From the build doc, I see that MUTE should be grounded when the pedal is off. Since the center lug of the 3PDT is ground, and the bottom middle lug is unused, I think I can just hook up that bottom middle lug to the MUTE on the PCB and get the exact wiring in the build doc when the switch is at BUFFER. I drew some lines to show the trace of the breakout board and how I would connect MUTE.

3PDTBufferedBypassSwitch.png

When set to TB, I'd get the usual 3PDT true bypass wiring, except that the PCB input would not be grounded when the pedal is off. I don't think this is a problem with the Tso circuit, but maybe someone could confirm?

I noticed in the description of the breakout board it says "Grounds PCB input in bypass to reduce noise", but unless I'm mistaken, I don't think any of the 4 possible switch positions will ground the PCB input.
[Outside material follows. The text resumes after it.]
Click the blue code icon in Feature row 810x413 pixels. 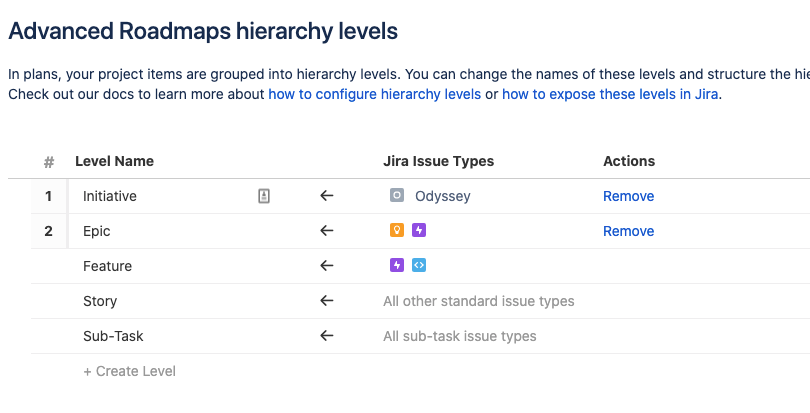419,266

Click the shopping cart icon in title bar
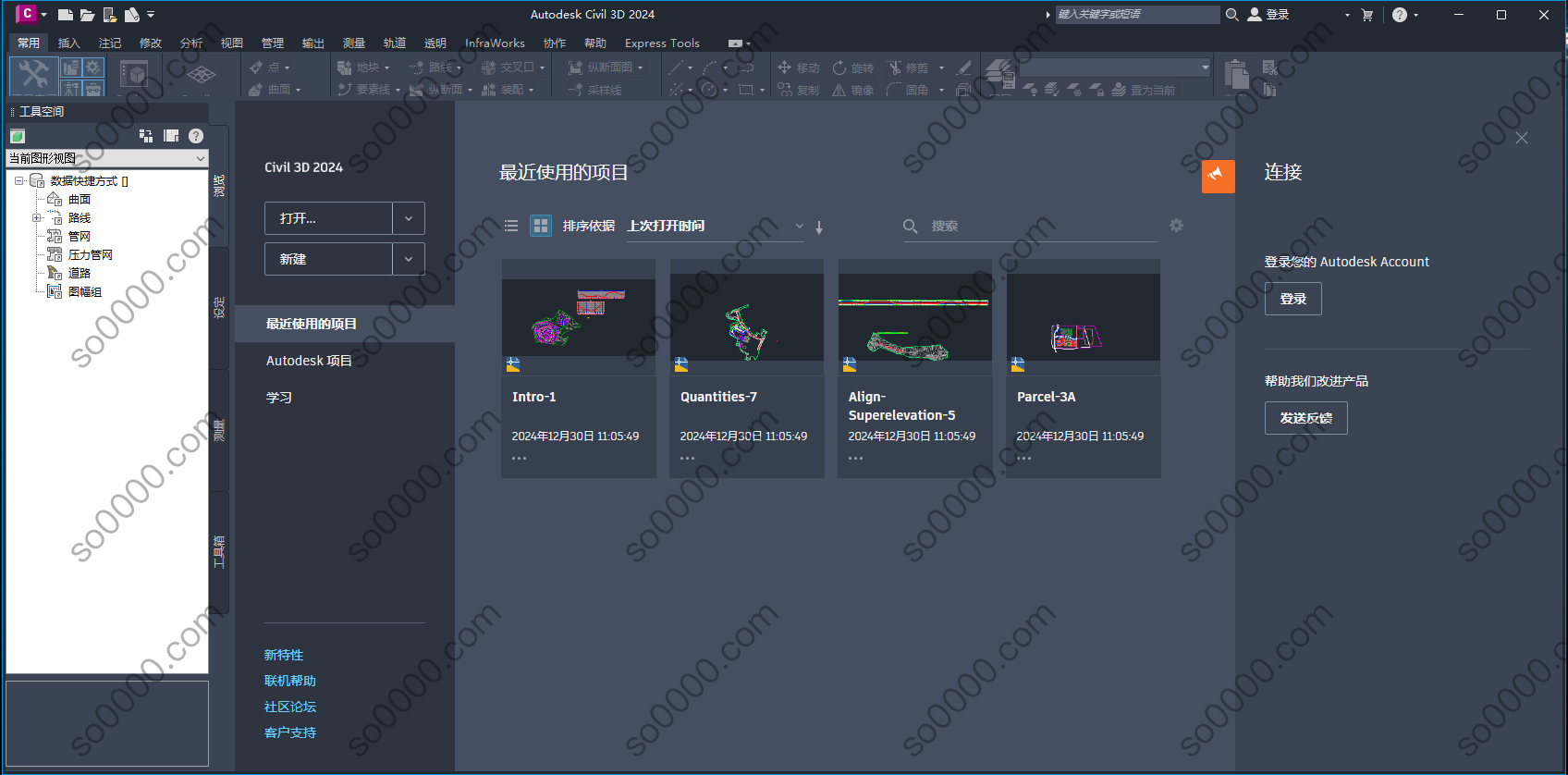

And while I'm here, I was wondering if anyone could explain the function of MUTE on the Tso circuit? Looking at the schematic, it essentially shorts R20, but I don't understand why.

Thanks in advance for any help!
 
Just an update for anyone else who might want to use this breakout board with the General Tso: I ended up wiring this as I described above and everything seems to be working fine.

tso-buffer-switch.jpg

With my limited circuit analysis skills, I believe that grounding MUTE essentially removes the AC component of the + input of the opamp, muting it. Otherwise, if SW1 is in blend mode, some of the compressed signal would leak across the balance potentiometer into the buffer output. I think without grounding MUTE, you'd get the same result as the balance knob all the way down. In practice, I couldn't really hear any difference between grounding MUTE and not when in buffer bypass mode (maybe a tiny change in noise?).

I also tested the difference between grounding the PCB input or not in true bypass mode, and this had absolutely no effect, so this is nothing to worry about. Still, I think the description of the breakout board should be updated, since it claims to ground the PCB input, but this doesn't seem to be the case.